◆ WHAT TO DO ◆
Work out how many lines in the data below contain "model", and state that count with nothing added.

[Stored data]
******************************
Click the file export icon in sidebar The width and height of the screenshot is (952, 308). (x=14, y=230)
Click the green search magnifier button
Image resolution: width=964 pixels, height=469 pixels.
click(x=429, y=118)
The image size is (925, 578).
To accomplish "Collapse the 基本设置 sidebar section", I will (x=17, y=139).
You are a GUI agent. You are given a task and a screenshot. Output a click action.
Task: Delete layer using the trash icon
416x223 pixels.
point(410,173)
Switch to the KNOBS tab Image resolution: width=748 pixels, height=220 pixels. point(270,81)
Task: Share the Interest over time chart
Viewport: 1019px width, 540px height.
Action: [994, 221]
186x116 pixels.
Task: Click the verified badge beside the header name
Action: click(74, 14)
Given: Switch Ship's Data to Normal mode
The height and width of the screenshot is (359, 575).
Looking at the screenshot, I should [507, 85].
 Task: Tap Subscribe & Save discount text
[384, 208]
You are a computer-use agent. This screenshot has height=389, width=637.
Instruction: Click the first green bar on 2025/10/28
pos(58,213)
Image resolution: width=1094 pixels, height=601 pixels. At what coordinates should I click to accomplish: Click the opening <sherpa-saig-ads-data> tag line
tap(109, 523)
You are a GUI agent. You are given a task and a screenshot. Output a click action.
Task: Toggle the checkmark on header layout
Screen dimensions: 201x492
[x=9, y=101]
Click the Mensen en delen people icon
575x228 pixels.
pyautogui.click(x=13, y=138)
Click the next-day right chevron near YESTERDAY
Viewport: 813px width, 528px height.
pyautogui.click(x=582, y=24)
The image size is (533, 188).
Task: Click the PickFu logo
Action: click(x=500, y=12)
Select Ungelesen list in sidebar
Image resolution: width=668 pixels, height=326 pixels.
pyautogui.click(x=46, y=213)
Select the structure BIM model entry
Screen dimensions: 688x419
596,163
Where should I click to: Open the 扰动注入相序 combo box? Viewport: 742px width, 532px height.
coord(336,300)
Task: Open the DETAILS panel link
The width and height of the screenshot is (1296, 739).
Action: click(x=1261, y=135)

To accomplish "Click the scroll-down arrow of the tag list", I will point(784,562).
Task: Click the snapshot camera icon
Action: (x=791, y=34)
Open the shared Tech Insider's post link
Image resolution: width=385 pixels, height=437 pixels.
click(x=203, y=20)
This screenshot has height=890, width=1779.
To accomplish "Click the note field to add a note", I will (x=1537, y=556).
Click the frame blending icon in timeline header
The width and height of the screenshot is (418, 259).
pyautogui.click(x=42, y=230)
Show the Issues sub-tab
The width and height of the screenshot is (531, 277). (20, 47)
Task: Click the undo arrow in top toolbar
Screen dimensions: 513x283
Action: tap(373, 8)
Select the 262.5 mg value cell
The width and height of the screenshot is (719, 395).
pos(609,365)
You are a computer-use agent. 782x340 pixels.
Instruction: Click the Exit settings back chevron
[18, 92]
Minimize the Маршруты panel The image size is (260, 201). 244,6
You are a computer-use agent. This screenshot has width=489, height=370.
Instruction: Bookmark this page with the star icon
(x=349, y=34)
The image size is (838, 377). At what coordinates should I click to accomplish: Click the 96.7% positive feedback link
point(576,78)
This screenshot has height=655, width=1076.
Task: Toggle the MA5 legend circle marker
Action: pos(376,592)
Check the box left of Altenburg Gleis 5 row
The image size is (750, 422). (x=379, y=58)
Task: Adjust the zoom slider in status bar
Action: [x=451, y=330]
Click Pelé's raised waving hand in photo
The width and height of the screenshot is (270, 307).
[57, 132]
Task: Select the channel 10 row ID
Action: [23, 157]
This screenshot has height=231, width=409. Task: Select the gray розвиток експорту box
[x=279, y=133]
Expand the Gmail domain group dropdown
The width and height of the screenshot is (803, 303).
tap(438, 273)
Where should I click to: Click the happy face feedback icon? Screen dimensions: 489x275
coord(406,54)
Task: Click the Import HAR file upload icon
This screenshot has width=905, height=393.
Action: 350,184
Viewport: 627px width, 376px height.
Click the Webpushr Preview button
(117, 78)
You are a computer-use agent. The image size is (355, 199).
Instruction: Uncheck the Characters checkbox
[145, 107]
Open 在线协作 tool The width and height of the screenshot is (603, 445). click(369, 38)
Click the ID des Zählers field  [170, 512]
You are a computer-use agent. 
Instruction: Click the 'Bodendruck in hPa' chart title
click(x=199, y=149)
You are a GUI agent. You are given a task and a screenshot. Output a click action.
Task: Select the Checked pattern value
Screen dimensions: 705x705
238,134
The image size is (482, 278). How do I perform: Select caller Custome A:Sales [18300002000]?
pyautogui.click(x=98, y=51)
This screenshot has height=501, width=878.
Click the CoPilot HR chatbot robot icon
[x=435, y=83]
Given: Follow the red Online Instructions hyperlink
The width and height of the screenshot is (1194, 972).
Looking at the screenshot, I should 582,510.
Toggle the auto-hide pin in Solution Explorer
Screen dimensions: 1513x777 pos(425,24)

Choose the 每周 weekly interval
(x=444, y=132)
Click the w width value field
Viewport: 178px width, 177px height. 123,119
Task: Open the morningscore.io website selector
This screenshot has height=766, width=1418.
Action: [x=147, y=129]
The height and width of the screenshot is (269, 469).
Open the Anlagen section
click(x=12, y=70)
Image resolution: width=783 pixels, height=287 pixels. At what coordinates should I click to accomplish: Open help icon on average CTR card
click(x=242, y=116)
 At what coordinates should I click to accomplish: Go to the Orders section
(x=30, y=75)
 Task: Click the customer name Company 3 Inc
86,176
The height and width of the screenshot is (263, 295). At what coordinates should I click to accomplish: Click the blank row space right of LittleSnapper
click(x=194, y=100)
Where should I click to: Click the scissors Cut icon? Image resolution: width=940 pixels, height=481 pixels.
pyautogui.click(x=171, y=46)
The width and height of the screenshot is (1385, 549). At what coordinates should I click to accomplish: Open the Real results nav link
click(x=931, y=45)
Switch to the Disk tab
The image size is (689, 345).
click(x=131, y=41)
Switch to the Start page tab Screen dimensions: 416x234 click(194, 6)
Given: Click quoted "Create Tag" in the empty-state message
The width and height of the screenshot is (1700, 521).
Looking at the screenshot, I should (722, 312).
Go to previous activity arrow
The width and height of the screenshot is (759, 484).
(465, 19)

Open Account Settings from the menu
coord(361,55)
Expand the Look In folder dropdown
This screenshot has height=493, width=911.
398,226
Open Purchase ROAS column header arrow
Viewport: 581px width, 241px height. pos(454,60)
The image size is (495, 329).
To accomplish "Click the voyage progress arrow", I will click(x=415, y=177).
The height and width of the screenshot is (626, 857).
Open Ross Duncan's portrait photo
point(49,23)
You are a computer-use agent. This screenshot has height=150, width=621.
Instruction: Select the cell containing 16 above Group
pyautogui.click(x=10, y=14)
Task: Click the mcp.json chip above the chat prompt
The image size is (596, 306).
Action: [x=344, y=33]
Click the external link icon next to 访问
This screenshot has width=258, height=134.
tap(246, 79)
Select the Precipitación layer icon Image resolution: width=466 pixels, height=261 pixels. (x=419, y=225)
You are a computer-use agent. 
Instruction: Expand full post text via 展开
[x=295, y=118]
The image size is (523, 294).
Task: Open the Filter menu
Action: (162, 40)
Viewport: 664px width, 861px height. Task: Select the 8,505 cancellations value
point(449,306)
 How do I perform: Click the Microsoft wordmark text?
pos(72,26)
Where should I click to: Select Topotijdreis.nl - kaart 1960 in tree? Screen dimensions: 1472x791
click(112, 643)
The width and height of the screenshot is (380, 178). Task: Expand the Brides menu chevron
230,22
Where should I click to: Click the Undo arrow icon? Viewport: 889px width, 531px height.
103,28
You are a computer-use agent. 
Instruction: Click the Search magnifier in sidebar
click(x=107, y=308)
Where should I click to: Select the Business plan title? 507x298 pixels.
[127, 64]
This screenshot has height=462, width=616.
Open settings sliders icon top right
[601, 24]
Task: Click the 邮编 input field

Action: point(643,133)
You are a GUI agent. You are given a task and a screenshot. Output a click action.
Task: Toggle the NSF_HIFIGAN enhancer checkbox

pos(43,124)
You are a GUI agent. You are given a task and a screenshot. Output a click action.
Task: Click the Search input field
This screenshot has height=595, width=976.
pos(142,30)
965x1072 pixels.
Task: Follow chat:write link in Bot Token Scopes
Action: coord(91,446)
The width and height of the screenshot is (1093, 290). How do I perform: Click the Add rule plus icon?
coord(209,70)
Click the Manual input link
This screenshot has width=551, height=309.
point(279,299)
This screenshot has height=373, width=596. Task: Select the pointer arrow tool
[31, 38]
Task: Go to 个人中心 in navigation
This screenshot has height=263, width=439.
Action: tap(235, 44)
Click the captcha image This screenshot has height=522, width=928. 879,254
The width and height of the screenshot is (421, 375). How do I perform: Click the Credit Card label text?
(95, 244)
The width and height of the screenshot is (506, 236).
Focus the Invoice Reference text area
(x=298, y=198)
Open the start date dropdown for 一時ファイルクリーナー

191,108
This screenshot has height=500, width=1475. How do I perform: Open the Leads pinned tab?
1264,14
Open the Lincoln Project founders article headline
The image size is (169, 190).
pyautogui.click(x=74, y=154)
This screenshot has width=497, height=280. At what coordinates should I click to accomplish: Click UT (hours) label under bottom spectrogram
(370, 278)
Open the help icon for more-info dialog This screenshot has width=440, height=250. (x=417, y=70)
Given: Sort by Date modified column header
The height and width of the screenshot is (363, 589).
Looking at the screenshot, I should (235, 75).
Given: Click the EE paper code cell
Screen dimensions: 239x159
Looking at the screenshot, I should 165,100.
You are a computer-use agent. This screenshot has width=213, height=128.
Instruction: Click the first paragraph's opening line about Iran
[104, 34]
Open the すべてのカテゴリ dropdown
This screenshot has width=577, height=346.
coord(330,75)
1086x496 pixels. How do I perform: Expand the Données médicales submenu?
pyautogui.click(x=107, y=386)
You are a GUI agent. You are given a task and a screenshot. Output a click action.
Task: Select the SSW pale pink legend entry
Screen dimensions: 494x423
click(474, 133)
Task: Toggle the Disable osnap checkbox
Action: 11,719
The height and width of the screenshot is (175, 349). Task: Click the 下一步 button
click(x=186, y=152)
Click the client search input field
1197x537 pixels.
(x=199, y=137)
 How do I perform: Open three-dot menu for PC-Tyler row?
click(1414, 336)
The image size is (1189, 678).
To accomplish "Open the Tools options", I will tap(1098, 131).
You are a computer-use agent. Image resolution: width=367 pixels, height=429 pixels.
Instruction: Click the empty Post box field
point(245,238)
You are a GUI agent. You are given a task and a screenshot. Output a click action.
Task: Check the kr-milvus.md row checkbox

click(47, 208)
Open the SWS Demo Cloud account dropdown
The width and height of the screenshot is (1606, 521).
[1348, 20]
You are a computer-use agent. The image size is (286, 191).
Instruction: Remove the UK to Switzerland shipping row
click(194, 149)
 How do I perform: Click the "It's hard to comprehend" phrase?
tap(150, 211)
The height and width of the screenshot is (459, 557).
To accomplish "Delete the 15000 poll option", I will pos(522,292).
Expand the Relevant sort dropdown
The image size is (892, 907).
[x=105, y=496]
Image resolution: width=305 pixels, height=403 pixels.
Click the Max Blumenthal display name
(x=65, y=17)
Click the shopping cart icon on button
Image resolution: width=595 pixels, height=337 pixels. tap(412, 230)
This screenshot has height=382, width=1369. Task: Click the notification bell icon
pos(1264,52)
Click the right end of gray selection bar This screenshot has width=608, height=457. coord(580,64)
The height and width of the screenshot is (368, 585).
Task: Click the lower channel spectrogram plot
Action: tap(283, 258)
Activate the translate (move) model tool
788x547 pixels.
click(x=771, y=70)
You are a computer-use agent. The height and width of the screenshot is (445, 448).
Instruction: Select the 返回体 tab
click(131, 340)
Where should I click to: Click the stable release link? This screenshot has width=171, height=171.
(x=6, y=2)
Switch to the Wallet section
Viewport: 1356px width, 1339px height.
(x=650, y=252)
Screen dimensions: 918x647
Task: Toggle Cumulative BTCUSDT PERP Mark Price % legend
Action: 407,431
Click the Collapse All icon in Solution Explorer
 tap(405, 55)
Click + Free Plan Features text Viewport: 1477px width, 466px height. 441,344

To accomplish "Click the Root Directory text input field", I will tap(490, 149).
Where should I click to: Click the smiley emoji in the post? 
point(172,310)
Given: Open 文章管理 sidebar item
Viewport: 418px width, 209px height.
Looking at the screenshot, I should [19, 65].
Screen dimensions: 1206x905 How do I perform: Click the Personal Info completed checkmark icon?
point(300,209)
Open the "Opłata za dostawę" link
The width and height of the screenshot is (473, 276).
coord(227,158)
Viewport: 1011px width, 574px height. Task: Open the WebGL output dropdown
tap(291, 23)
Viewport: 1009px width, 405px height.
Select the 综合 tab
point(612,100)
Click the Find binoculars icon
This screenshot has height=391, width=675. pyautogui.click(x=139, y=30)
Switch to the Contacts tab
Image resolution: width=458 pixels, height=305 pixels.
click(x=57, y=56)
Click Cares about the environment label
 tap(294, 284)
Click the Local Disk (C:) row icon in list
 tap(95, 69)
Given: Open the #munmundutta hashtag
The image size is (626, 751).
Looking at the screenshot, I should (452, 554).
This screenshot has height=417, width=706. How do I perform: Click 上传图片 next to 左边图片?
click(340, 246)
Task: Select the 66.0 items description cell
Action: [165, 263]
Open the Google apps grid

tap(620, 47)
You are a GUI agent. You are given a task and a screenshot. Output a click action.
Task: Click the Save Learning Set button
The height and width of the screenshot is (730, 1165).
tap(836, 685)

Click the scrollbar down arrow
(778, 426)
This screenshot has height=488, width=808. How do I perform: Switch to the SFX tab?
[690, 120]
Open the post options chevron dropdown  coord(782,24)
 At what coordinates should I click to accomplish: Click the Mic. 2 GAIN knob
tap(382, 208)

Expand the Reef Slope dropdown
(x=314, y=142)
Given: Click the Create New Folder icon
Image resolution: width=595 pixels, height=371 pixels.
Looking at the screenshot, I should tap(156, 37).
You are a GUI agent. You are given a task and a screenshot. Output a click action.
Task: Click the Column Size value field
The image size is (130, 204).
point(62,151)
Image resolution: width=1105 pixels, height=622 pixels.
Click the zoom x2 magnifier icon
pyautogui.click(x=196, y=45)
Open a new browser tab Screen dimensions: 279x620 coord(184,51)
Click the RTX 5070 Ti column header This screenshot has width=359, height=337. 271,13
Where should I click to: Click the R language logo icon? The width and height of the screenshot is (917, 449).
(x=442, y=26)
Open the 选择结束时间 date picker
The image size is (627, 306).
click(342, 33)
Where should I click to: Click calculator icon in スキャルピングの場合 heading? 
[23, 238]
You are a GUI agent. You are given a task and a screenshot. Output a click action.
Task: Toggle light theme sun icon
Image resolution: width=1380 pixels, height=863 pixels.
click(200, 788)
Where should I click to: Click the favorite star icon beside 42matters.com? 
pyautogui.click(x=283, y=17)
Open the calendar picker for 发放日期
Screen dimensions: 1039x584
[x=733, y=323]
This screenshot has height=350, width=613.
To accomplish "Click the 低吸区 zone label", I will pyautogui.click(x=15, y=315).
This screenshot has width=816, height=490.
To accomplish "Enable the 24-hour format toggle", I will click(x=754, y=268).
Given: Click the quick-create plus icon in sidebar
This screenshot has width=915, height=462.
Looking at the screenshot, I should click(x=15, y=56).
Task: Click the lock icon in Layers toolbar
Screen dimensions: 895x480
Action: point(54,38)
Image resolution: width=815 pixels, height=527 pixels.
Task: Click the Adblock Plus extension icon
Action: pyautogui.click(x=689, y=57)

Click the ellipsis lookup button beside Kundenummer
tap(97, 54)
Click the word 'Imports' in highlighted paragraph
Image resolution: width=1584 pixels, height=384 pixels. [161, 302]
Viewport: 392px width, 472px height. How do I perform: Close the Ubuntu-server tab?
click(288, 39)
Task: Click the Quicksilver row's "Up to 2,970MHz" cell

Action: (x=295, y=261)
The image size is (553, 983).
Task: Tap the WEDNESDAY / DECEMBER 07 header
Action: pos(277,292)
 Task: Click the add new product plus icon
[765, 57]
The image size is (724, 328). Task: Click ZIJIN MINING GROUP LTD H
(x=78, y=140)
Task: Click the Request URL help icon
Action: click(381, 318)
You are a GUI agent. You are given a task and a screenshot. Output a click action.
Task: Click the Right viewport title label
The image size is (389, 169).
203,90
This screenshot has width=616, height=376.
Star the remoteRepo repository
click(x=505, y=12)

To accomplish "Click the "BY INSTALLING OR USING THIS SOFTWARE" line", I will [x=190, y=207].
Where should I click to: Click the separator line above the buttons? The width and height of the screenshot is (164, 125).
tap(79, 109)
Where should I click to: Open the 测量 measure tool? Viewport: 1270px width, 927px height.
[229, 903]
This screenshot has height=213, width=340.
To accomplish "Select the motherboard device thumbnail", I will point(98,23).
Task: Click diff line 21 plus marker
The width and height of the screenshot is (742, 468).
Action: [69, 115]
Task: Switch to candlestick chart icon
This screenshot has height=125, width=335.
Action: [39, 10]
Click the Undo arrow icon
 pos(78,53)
******************************
◆ COMPLETED EXERCISE ◆
2